1 Sunday, July 17, 10am-4pm  Berkeley
$95 members/$110 others  

Testimonials

Historical fiction can transport you into worlds that are incredibly fun to write. Do you want to reintroduce a little-known hero/​heroine into popular culture? Would you like to tell the sweeping saga of your own family’s struggle in America? Is there an event from long ago that seems hauntingly relevant today? Any story that is more than 50 years in the past is considered historical fiction, so sometimes one’s own childhood tale can be the source of inspiration.

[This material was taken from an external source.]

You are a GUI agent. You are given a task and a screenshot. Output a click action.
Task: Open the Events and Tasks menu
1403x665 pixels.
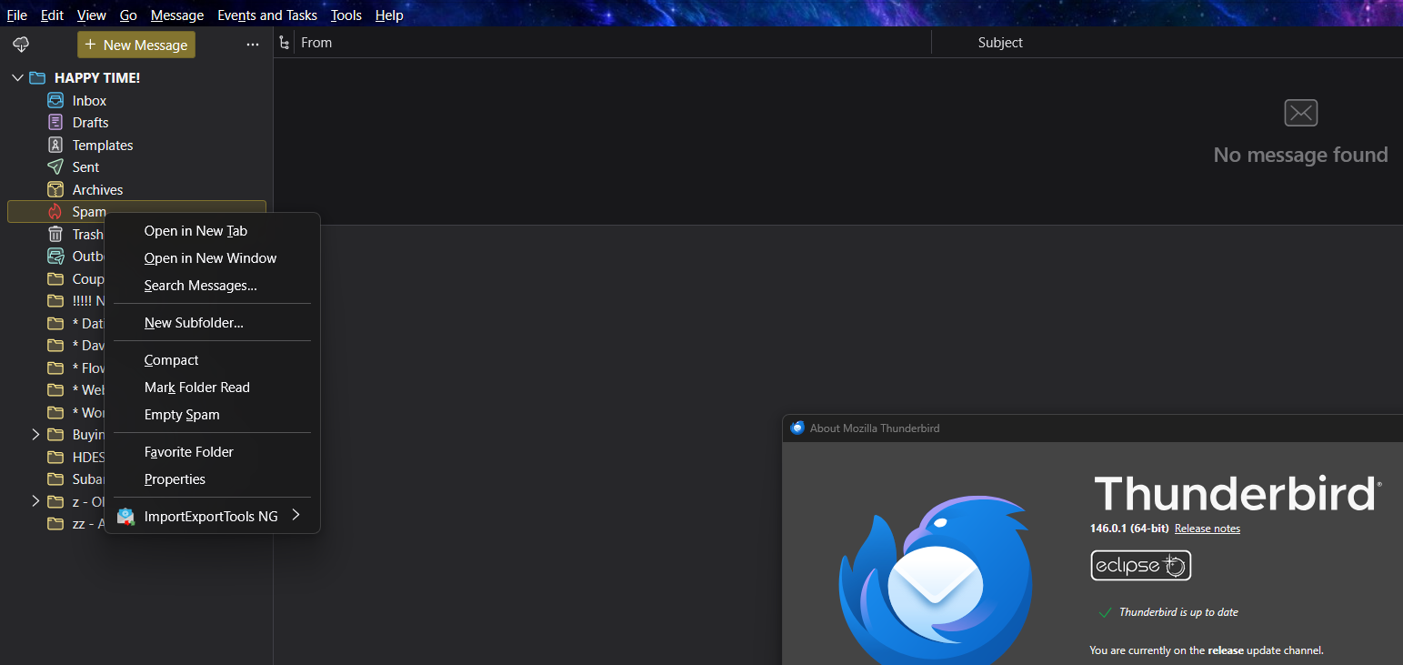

“Historical fiction has its own unique demands, though,” says instructor Jess Wells. “You can’t just throw a tapestry over the flat screen TV in your scene and call it historical. There are real differences between modern life and life in the past, which require real differences in your writing. And that, to me, is the greatest thing about it.”
In this lively, one-day workshop, we will:

  • Identify where each of you is in the process of your project, whether you’re just starting off or have already developed your plot
  • Discuss how to research and when to stop researching
  • Discuss how settings can help your plot
  • Consider how to tell the story of famous people from a fresh angle
  • Identify ways in which historical stories illuminate modern truths

Jess Wells is the author of thirteen volumes of work, including the novel A Slender Tether on the early years of Christine de Pizan, a pioneering thinker of the 14th century French court; and the novel The Mandrake Broom, dramatizing the fight to save medical knowledge during the witch-burning times in Europe (1465-1540). Wells is the winner of a San Francisco Art Commission Grant for Literature and a four-time finalist for the national Lambda Literary Award. Her work is included in dozens of anthologies and literary journals.